Comme tous les jeunes de son âge, il a quelques hobbies. Les voitures bien sûr, la mécanique aussi. Il aime avoir des objets dans les mains, bricoler. Il aimerait comprendre et maîtriser toute la mécanique qui est derrière les machines. Il n’a pas de rêve, mais des objectifs «S.M.A.R.T» (Spécifique-Mesurable-Acceptable-Réaliste-Temporellement défini). Il a bien compris qu’une carrière de pilote automobile professionnelle ne tient pas à grand-chose. Tout peut aller vite, aussi dans tous les sens. Il ne se prend pas pour une star. Il n’est pas grisé par la popularité. Il est conscient des enjeux, des attentes. Il donne et donnera tout pour «réussir». Il ressent la pression avant la course, celle-ci s’envole quand il a les pieds sur les pédales. Il a les pieds sur terre. Sans trop le dire, cela se voit, il a une mentalité de gagnant.

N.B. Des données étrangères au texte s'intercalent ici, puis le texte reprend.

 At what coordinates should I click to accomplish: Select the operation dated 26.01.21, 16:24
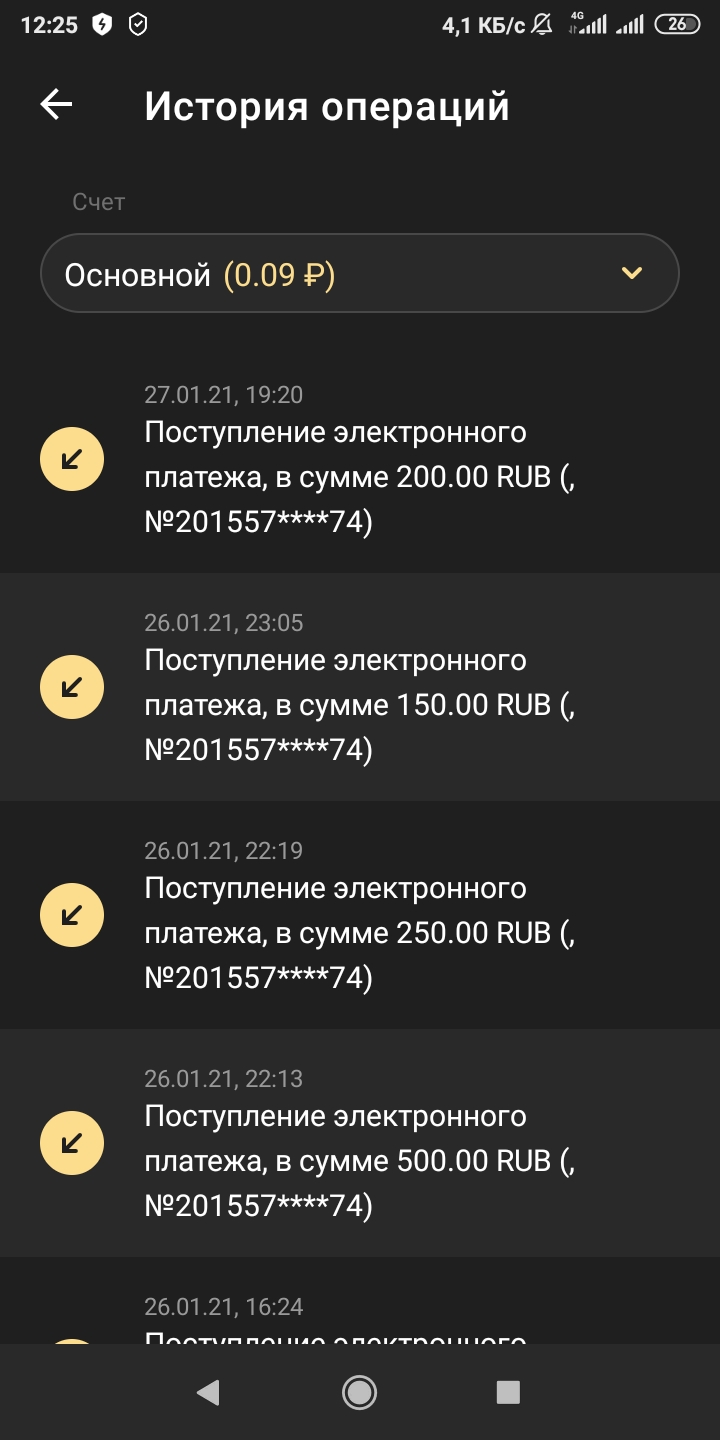223,1307
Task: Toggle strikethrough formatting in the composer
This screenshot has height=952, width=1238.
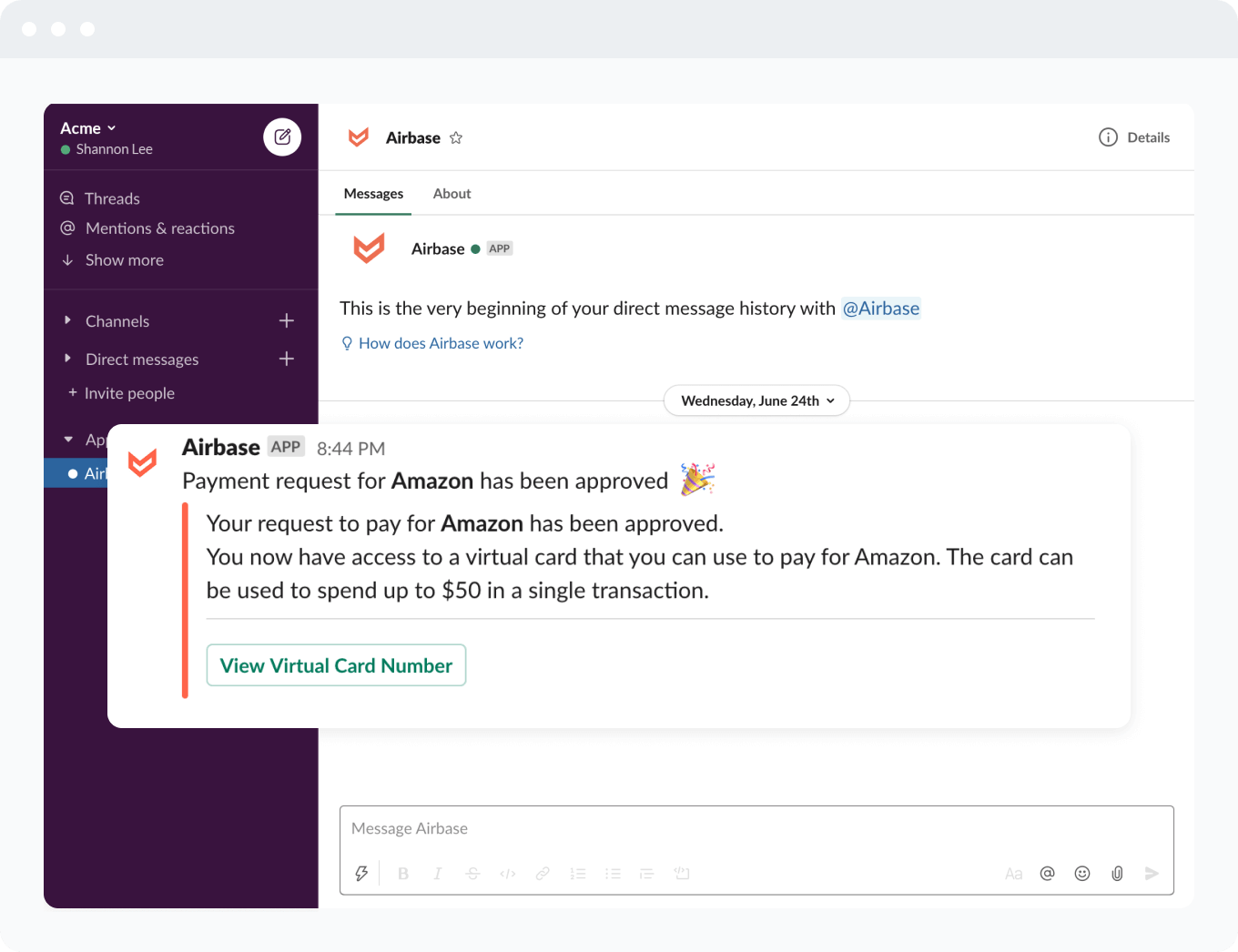Action: 472,873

L’aventure commence à 4 ans
Un jour son papa le met dans un kart. Pas de chance, celui-ci est mal réglé. Il va dans tous les sens, et Lucas subit un mini-accident sans aucun dommage. A cet âge, il connaît sa première grande peur. Dès lors, il ne quitte plus jamais le kart et les circuits du karting avec pour objectif, celui de maîtriser cette machine filante. Il connaît un apprentissage express. Il fait tout pour aller de plus en plus vite. La piste des tous petits ne lui suffisant plus, il fait tout pour passer aux pistes plus rapides. A sept ans et demi, il commence la compétition. Il cumule les podiums, les victoires et les trophées. Il franchit les paliers à grande vitesse. Il répète de bonnes performances durant les compétitions nationales et internationales. Son ascension fulgurante le mène jusqu’au championnat LMP3. A 15 ans et demi seulement, il signe un contrat lui permettant de postuler à cette catégorie encore plus rapide. En avance sur le temps, Lucas doit patienter, il devra attendre ses 16 ans pour entrer dans la cour des grands.

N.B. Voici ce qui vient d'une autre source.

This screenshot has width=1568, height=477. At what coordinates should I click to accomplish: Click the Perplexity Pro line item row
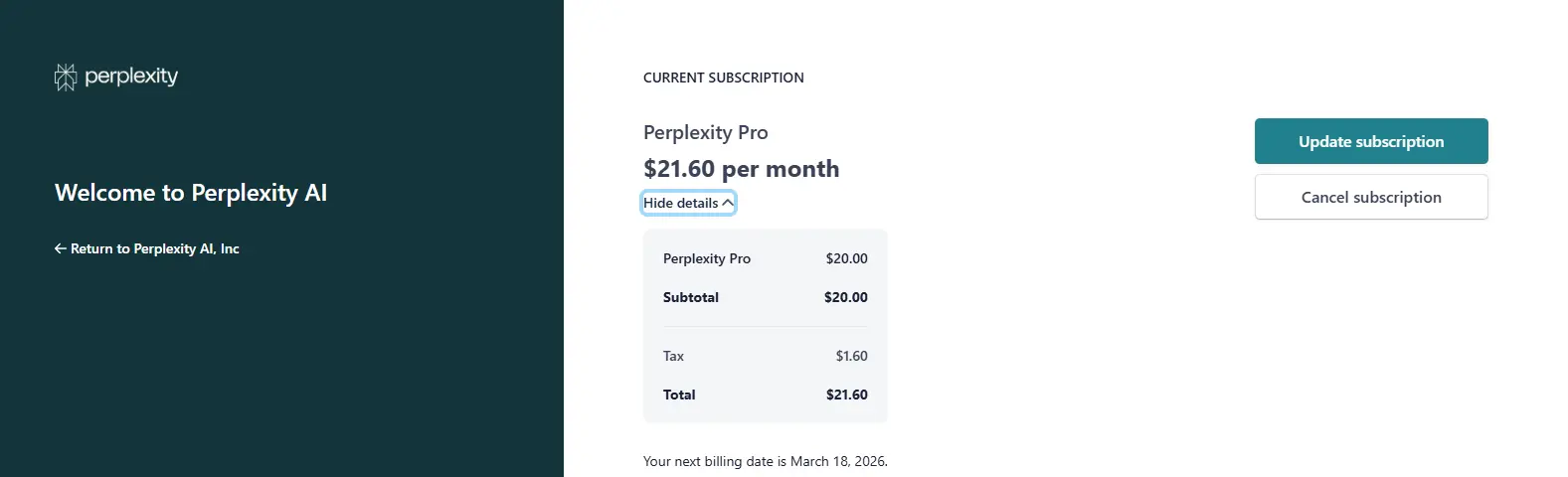pyautogui.click(x=766, y=258)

Conscient de son talent, il ne le dit pas, il parle avec modestie de son parcours et de son palmarès actuel. Avec plusieurs trophées à son actif, comme grands moments de sa carrière, il parle vaguement des quelque quatre à six top 10. Ce qui ressort par contre, c’est la pression qui pèse sur les épaules du pilote. Avec un team d’une trentaine de personnes, il se refuse d’être en dessous des attentes. La concentration d’avant le départ est indispensable, durant la course, l’adrénaline est à son comble et il ne se rend même plus compte qu’il va vite.
A l’aube de ses seize ans, Lucas ne garde que le positif. Il n’a aucun regret. Comme zone d’ombre, il cite quelques pépins physiques, on dira comme tout le monde. Il s’est fait sortir de pistes quelques fois, pourtant il avait une bonne place. Sa grande taille, qui aurait pu être considérée comme un handicap par certains (la plupart des pilotes ont une taille moyenne) est pour lui une source de motivation. Il en rigole d’ailleurs en disant: «j’aurai dû naître avec un ballon de basket dans les mains».
Pour son futur, tout est mesuré. Il ne ferme aucune porte, il ne se met aucune limite. Il ira jusqu’où l’aventure le mènera. Il est prêt à titiller les sommets comme à travailler comme ingénieur. Il est bien entouré, un team professionnel et une famille aimante. Habitant avec sa famille dans une paisible ferme à Vuibroye, propice pour recharger les batteries, ses parents n’occupent aucune fonction officielle dans sa carrière, ce sont juste des parents qui l’accompagnent et le soutiennent. Il n’en dit pas grand-chose, mais dans ses yeux on comprend qu’ils représentent beaucoup… C’est aussi pour eux qu’il a envie de «réussir».